The ultimate responsibility for determining which securities are available to be loaned and to whom the securities may be loaned resides with the portfolio management personnel of UBS Global AM who have responsibility for the Funds, subject to parameters set forth in procedures approved by the Funds' boards of directors or trustees ("Boards"), and not with employees of UBS Warburg's securities lending agency operations.

As required by the 1997 Order, prior to UBS Warburg's serving as lending agent for the Funds for compensation4, based on a share of the revenue generated from securities lending transactions, the Boards of the Funds, including a majority of the directors who are not "interested persons" of the Funds, will determine that (i) the contract with UBS Warburg is in the best interests of the Funds and their shareholders; (ii) the services to be performed by UBS Warburg are required by the Funds; (iii) the nature and quality of the services provided by UBS Warburg are at least equal to those provided by others offering the same or similar services; and (iv) the fees for UBS Warburg's services are fair and reasonable in light of the usual and customary charges imposed by others for services of the same nature and quality. The Boards of the Funds, UBS Warburg and the Funds also will comply with all of the other terms and conditions of the Existing Orders.

Conclusion

Accordingly, since the relevant facts upon which the Existing Orders were granted will not change and the terms and conditions of the Existing Orders will be met, we submit that the granting of this no-action letter, like the granting of the Existing Orders, is in the public interest and consistent with the protection of investors.

Should you have any questions or wish additional information regarding this request, please call the undersigned at 212-882-5572 or Todd Lebo at 212-882-5961.

Very truly yours,

David M. Goldenberg
Executive Director and
Deputy General Counsel

cc: Jack W. Murphy
Amy Doberman

Endnotes

1 UBS Global AM was formerly known as Brinson Advisors, Inc. and prior to that was known as Mitchell Hutchins Asset Management Inc.
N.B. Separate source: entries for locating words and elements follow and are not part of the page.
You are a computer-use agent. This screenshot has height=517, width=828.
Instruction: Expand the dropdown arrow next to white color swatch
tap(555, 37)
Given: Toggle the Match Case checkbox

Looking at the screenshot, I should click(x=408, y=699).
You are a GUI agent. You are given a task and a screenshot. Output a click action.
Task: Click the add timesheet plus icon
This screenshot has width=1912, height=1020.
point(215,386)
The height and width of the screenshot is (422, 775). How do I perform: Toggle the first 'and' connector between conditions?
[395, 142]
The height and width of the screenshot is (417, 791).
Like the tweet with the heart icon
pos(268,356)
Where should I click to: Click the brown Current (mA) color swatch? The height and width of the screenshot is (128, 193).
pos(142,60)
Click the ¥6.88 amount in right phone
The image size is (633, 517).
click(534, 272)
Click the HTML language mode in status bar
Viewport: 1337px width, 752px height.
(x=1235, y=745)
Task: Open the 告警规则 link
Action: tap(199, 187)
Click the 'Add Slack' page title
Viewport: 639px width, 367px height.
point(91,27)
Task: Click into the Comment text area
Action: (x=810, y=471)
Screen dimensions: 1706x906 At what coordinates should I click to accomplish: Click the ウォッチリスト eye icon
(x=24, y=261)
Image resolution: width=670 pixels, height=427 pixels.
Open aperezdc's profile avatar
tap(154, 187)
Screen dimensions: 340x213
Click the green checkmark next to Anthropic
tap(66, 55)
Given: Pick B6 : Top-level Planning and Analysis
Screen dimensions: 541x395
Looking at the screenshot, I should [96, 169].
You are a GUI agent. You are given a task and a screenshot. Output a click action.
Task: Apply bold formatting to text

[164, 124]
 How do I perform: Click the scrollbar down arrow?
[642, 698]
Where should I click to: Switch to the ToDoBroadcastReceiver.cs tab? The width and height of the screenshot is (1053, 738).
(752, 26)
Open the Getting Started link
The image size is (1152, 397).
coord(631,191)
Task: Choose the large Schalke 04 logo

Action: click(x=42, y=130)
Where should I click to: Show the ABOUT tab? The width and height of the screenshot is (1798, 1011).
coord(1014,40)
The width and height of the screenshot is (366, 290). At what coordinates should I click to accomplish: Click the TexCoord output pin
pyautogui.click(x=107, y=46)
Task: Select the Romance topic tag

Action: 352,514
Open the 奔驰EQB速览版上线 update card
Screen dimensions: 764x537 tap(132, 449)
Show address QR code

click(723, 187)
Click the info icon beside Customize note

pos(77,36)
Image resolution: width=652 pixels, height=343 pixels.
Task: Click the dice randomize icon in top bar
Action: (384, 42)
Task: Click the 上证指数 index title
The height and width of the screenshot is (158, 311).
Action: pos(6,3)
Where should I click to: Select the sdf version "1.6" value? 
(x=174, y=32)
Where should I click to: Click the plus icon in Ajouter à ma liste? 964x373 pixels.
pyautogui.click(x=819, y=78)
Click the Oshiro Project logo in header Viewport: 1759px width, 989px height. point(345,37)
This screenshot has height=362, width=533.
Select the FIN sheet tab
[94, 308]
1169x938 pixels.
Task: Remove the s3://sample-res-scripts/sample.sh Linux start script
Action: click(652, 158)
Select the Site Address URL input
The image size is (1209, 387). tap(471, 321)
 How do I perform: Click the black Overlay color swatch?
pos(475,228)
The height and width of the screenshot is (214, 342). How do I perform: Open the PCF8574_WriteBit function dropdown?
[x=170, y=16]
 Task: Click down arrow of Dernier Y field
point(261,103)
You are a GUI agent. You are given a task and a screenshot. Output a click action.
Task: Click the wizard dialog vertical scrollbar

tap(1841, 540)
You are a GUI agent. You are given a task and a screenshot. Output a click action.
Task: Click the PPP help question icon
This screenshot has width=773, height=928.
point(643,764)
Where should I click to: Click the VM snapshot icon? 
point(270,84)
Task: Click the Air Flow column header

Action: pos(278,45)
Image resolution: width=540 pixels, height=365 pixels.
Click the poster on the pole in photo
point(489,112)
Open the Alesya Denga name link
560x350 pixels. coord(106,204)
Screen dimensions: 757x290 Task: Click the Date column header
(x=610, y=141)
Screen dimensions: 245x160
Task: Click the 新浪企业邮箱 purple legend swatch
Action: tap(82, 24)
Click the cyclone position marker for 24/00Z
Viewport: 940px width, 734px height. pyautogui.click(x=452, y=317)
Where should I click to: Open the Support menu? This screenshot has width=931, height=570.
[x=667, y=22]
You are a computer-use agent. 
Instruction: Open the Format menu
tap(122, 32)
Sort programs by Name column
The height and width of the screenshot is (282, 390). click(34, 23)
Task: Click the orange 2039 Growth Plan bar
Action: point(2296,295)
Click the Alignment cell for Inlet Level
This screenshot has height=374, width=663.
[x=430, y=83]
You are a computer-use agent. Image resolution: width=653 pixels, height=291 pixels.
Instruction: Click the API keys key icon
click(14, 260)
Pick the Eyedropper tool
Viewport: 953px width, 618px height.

2 PaineWebber America Fund, et al., Investment Company Act Release Nos. 22541 (March 4, 1997) (notice) and 22594 (April 1, 1997) (order) ("1997 Order"). An order subsequently was issued under sections 6(c) and 17(b) of the Act granting an exemption from sections 17(a) and 17(e) of the Act, and under section 17(d) and rule 17d-1 to permit affiliated broker-dealers to borrow securities from the Funds, to receive brokerage commissions from and to engage in principal transactions with the Funds and to permit UBS PaineWebber Inc. and UBS Global AM to accept fees, for providing services in connection with securities lending transactions, from certain other registered investment companies that are affiliated persons because they hold 5% or more of the shares of an affiliated private investment company, and to allow the Funds to invest cash collateral received in securities lending transactions and uninvested cash in an affiliated private investment company that operates as a money market fund. PaineWebber America Fund, et al., Investment Company Act Release Nos. 23284 (June 24, 1998) (notice) and 23322 (July 21, 1998) (order) ("1998 Order").

3 UBS PaineWebber was formerly known as PaineWebber Incorporated.

4 UBS Warburg currently does not serve as lending agent for the Funds.